While every rower is different, year after year we see people making the same mistakes, so I try to tackle the most common ones, their causes and how to fix them. As I've said before, I imagine my audience as primarily scullers but hopefully sweep rowers will find some good advice here too.

Number one by far is digging deep. We often see oars with 1/2 or more of the shaft buried in the water. The obvious cause is that the hands are too high, but usually this is caused by the body going up. It goes up at the catch and then the hands go up along with the body. Once the body begins to go up, it tends to keep going, causing the blade to go deeper as the drive progresses.

The key is to catch with the forearms and not the body – to keep the body still. Then when you start the drive, move the body horizontally.

Use your glutes and core to push the body to bow rather than trying to drive the shoulders to bow. To help feel this, try starting at the catch with the blade already in the water. It's much easier to drive horizontally when you don't have to think about the catch and the little bit of up that is needed to drop the oar in the water. You should also try rowing with as little pressure as possible - the oars will float at the right depth if you just let them.

Many people also have difficulty staying clean at the finish, whether that be washing out or getting stuck.
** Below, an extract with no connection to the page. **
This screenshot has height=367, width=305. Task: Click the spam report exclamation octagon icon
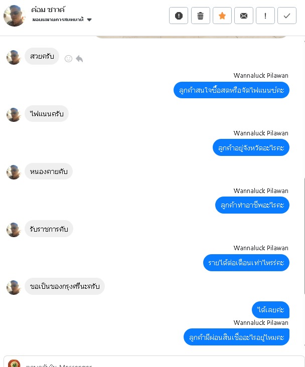click(x=179, y=16)
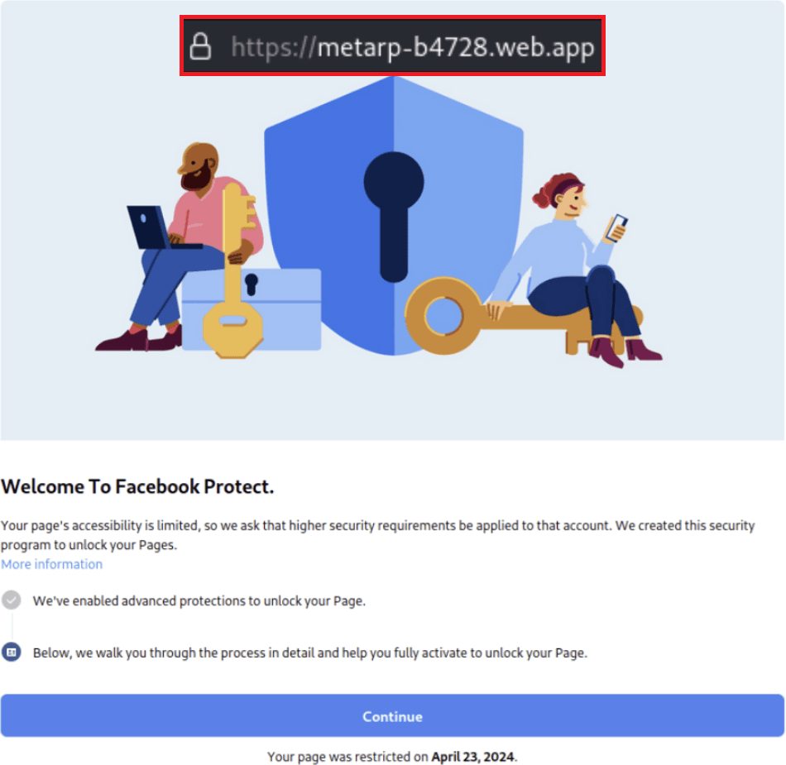Select the metarp-b4728.web.app address text

tap(413, 48)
Washing out is caused by pulling the hands too low at the finish and literally finishing the drive with the blades no longer in the water. As long as the arms are pulling the oar handle towards the body, you want the blade to be partially in the water. The top half can be out so as not to get stuck, but the bottom half should still be in.

Then, just before you feather, release the pressure and start the feather, allowing the bottom edge of the blade to feather out of the water.

If you're getting stuck, make sure you are allowing part of the blade to come out square as you approach the end of the drive. If you feather as you continue to draw the oar handle towards you, you may cause the blade to feather under the water and get caught. Make the feather the beginning of the recovery, not the end of the drive.

To help feel and see this, try sitting at the finish with the blade squared and partly buried. (You can also do this with just one blade so you can watch just one at a time) As you feather the oar, think about pushing both down and away as you feather. I imagine my hands going down a little slide. Remember down and away. Top half of the blade comes out square and then the bottom half of the blade feathers over the water as it moves to bow.

If you're only getting stuck on one side, and it's probably the port side, you may be letting one hand finish too low relative to the other. This will sound counterintuitive but you'll need to bring that hand in a little higher to keep the boat from dipping down and causing the oar to get stuck. Also, make sure you have your weight centered in the boat. Often we lean towards the dock as we get in the boat and you want to center yourself as you start rowing.

Novice scullers in particular have trouble going straight. Putting in miles in the boat and becoming a more adept sculler with better catch and finish timing will probably fix that, but if you find yourself always going in one direction, you're most likely pulling longer on one side than the other. We're big advocates of nesting the hands for the crossover on both the drive and the recovery.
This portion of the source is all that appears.